The Celestron/Epoch Schmidt Camera.
Beyond the Owner's Manual

Although the following document is 12,000 words long, it is far from complete. I ask all Schmidt camera owners to share their experiences with me so I can add to this Schmidt Camera guide. Please share your insights about adjusting, repairing, modifying, and user tips for the Celestron/Epoch Schmidt camera.

Part One: An Introduction to the Celestron/Epoch Schmidt Camera

The very name Schmidt camera seems to invoke some sort of mystique in astrophotography circles. A Schmidt camera is basically an ultra-fast telescope with a film plate holder instead of eyepiece at its focus. The device is an exotic, yet deceptively simple high precision instrument that is also practically bulletproof. Since f/ratio determines how dim an extended object (nebulae) we can photograph, and aperture determines how dim a star we can photograph, the fast optics and wide aperture of the 8-inch f/1.5 Schmidt camera give us the best of both worlds in one instrument.

The author's 8-inch Schmidt camera mounted atop a C-11 fork assembly with an 8-inch Celestron guide scope. The C-11 fork assembly tracks well enough to secure good photos, but to poorly allow the use of an autoguider.

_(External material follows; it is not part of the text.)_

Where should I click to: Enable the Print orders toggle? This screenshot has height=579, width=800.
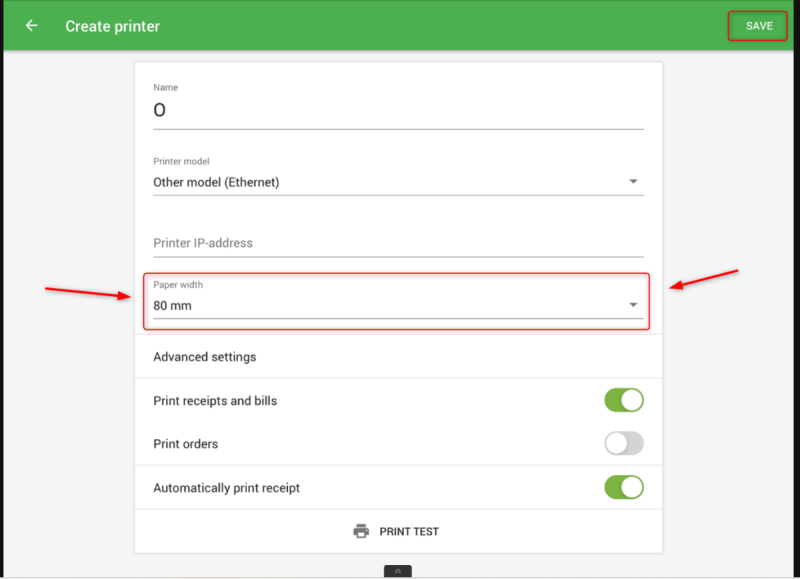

Three decades ago, astrophotographers who wanted a high-speed, high-resolution, fixed-focus wide-field Schmidt camera were rewarded when Celestron began manufacturing affordable 5.5-and 8-inch Schmidt cameras. Limited quantities of 14-inch Schmidt cameras were also manufactured, but they were difficult for the average skyshooter to work with and were discontinued. The author has owned an 8-inch Schmidt camera for the past 25 years.

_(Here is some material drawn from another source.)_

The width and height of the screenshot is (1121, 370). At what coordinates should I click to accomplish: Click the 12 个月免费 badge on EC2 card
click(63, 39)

The design of the Schmidt camera is unusual in that it has no moving parts: no shutter, no focusing mechanism, and no film transport, none of the usual items you expect in a camera. The Schmidt was designed for the singular purpose of quickly recording large areas of the sky without any aberrations in its optical image.

Although it represents the ultimate in high-tech optics for wide-field celestial photography, the principle of the Schmidt camera is far from new. The basic design has been in existence since 1930 when a previously unknown European optician named Bernard Voldemar Schmidt completed a revolutionary 14-inch aperture camera with a fantastic f/1.7 focal ratio.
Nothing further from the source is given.